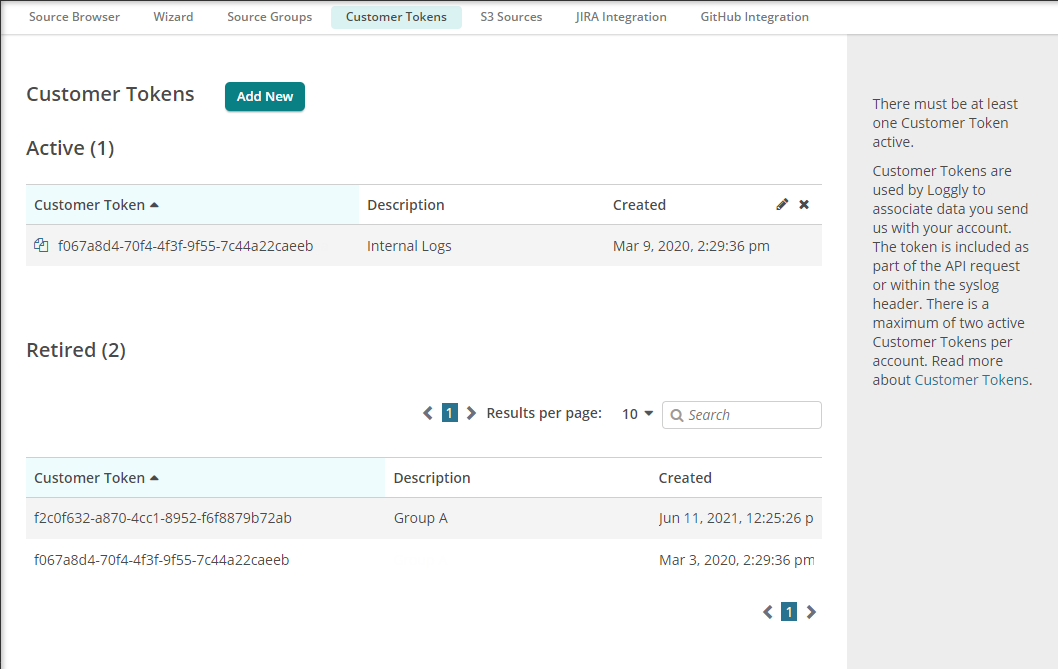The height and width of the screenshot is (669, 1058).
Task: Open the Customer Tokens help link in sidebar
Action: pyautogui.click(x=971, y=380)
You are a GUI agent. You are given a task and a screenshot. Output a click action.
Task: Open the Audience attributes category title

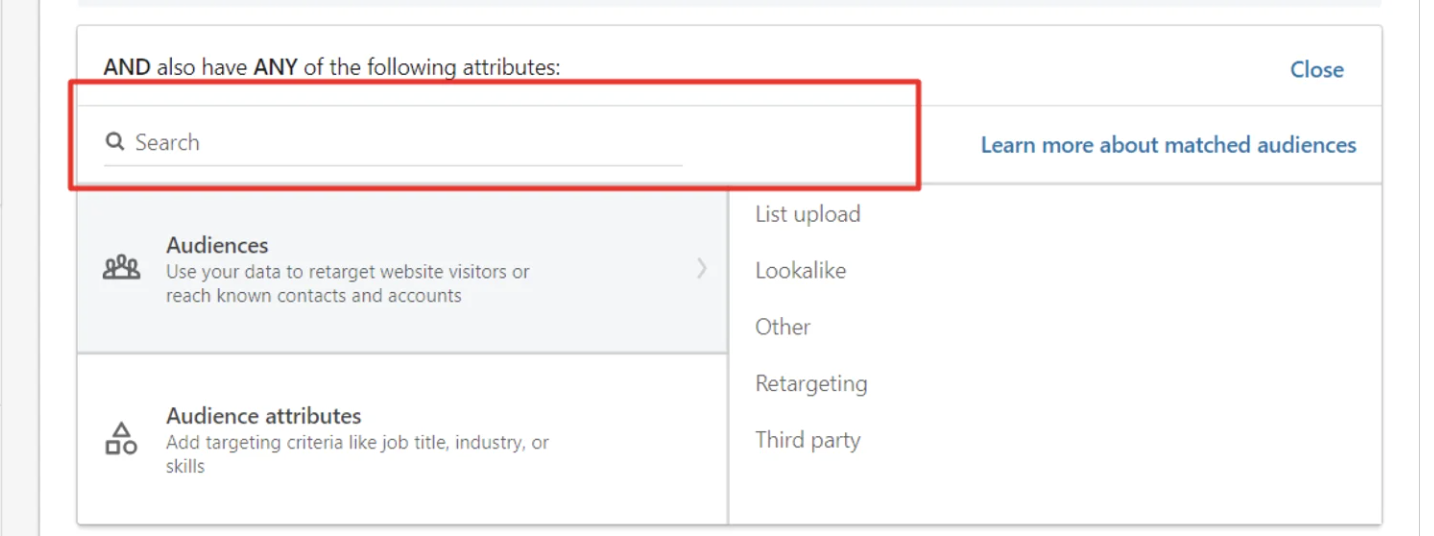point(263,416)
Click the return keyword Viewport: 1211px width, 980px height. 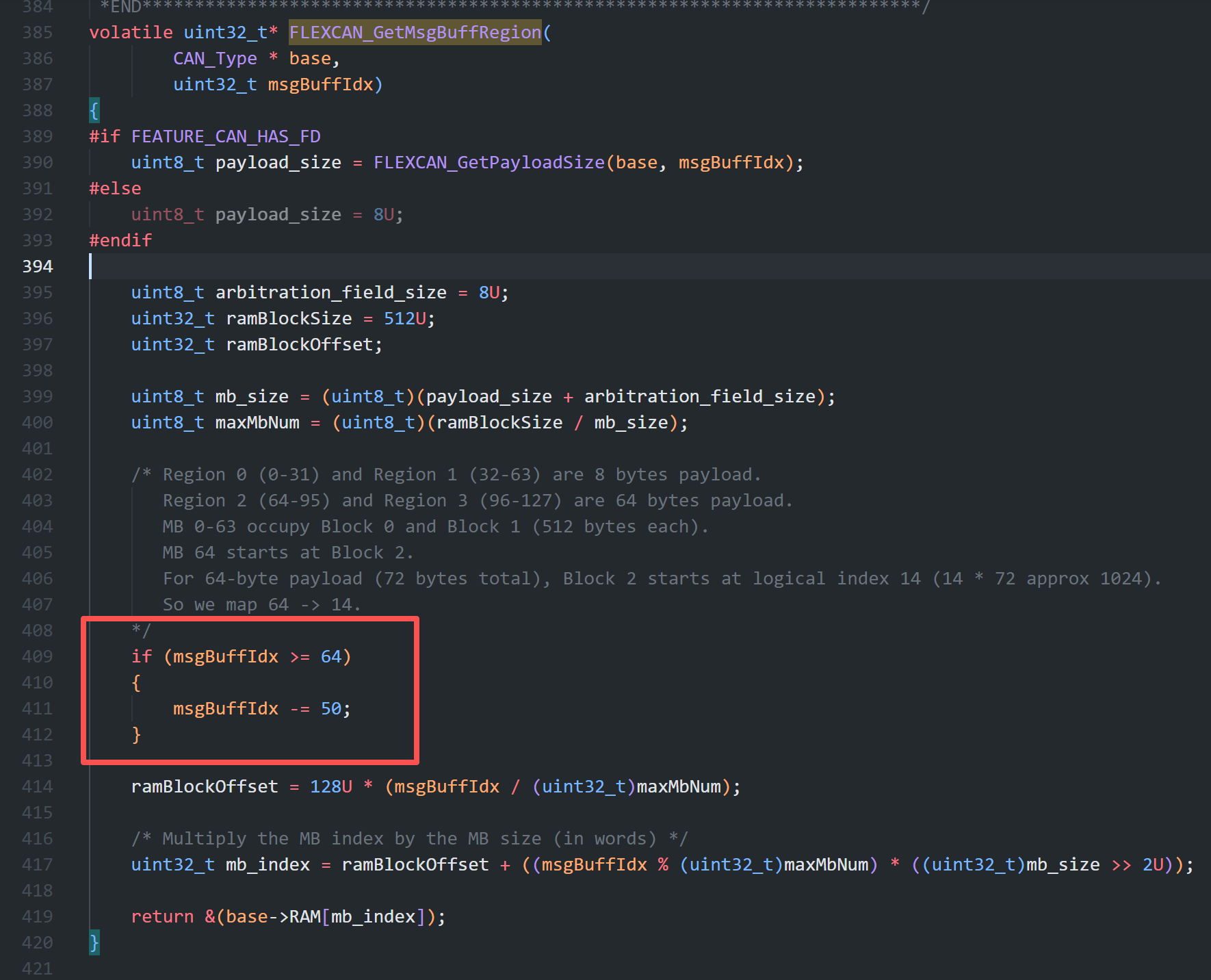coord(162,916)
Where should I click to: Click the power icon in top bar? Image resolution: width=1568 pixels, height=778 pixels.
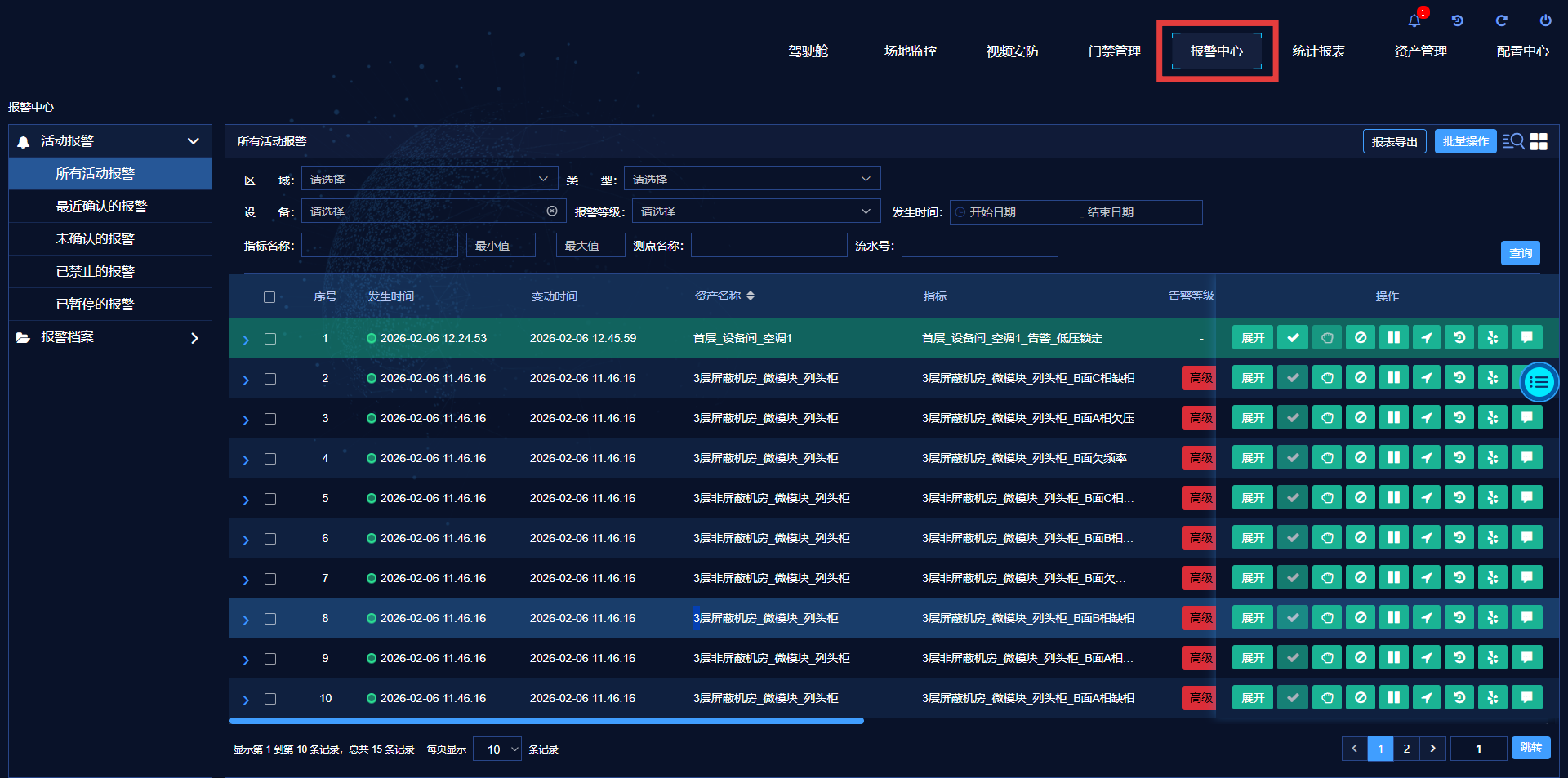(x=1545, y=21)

-- WHAT IS EXPECTED --
I need the lines from the one containing "Where should I" through the end of the records retyped exactly, with the pictures left out.

-- EXPECTED ANSWER --
Where should I click to: Click the power icon in top bar? Image resolution: width=1568 pixels, height=778 pixels.
(x=1545, y=21)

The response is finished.